The following is a potential outcome if the dollar collapses today. Picture yourself in the scenario, if you are heading towards a super market for your weekly shopping, you will be shocked to see hundreds of people queuing behind the counters and most of the shelves are empty. On your way home you decided to fill up your tank in your neighborhood petrol station. When you reach the station and when you insert you credit card into the reader, there will be a ‘Call your bank’ instruction flashing in the screen. Thinking this is the card problem, you insert another card into the reader and the same message appears. So, you are wondering ‘What the hell is happening’, and soon you are heading for home.

Later in the night when the US market opens you will see the following headlines:

DOW Plunge 1200 points

Nasdaq Down 10%

S & P down 8%

Gold up another $300 to $3850

USD/EUR down 15% to 0.65

Dow, Nasdaq and S&P futures all limit down and trading suspended indefinitely. The internet is crawling and rumors abound about bank holidays, riots, widespread looting, declaration of martial law, gang fights, rapes ,robbery, ATMs not working and petrol stations being empty.

When you turn on to CNBC, this is what Jim Rogers will be reporting. This is what the financial crisis looks like when the dollar collapse, and if you are not prepared, you will be wiped out. About the same time, another news anchor reporting about empty shelves in supermarkets and ATM machines. This is total PANIC. While on the other news channel, CNN is seen busy reporting about fund managers and stock brokers jumping off high rise buildings. While on Bloomberg, Timothy Geithner, trying his best to calm down the situation, saying that ‘everything is under control and there is no reason to be panic and the situation will be back to normal in the next few days’. At the same time, someone twittered saying that police are putting up road blocks all over the country and curfew might be imposed the next morning.

Well, this is what actually going to be played out scene by scene as if we are watching a horror movie should the dollar collapse. Our governments have no contingency plans to deal with such a situation. There will be chaos and panic everywhere.

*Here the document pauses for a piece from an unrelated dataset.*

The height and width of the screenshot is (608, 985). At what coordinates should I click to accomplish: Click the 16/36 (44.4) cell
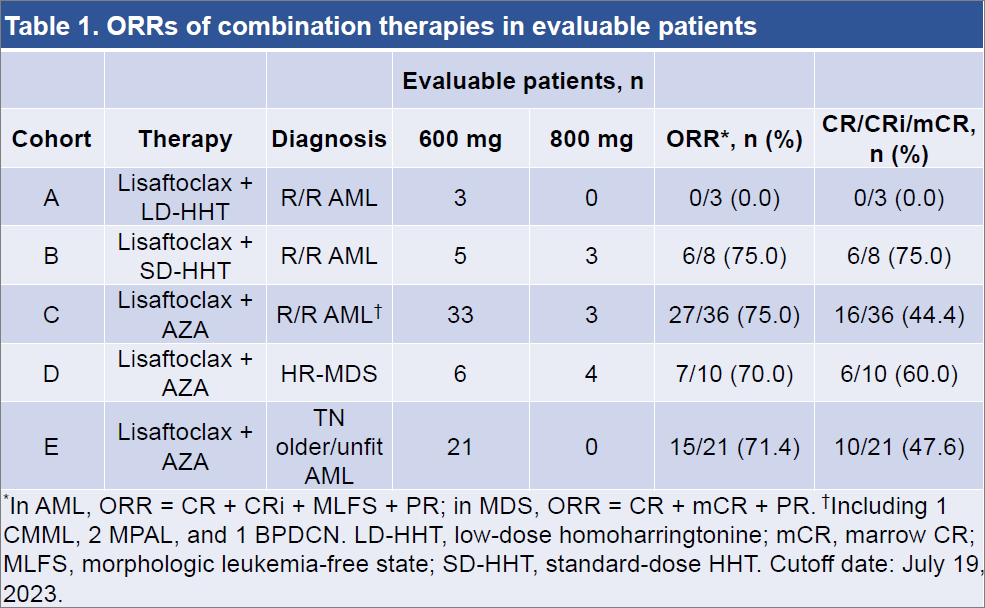(x=900, y=315)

Can Gold be a safe haven when it is priced in USD?

One thing really intrigue me is that, a lot of gold bugs and gold standard defenders calling for the return of gold standard monetary system and also at the same time calling for the collapse of fiat currency. There is an irony behind this statement. Say, if everyone buys gold and this will push the price of gold up, say triple of what it is trading now, at $1850 to $5550 per ounce.

What good is it if the dollar collapsed, and looses 90% of its value at the same time? Instead of the current exchange rate of 3 MYR to 1 US, it will be 1 MYR to US 3. So, for an ounce of gold valued at $1850 with an exchange rate of 3 MYR to 1 US, we will be receiving MYR 5550.00 ($1850 x 3 MYR). But now after the debasement of the US $, for an ounce of gold we are only getting MYR 1850 (US 5500/3) even though the price of gold triples. In other words you are worse off.

Sometimes, the financial world works in a funny way which I find it difficult to comprehend. How can gold be a safe haven investment when the US $ collapse, since gold is priced in dollars ?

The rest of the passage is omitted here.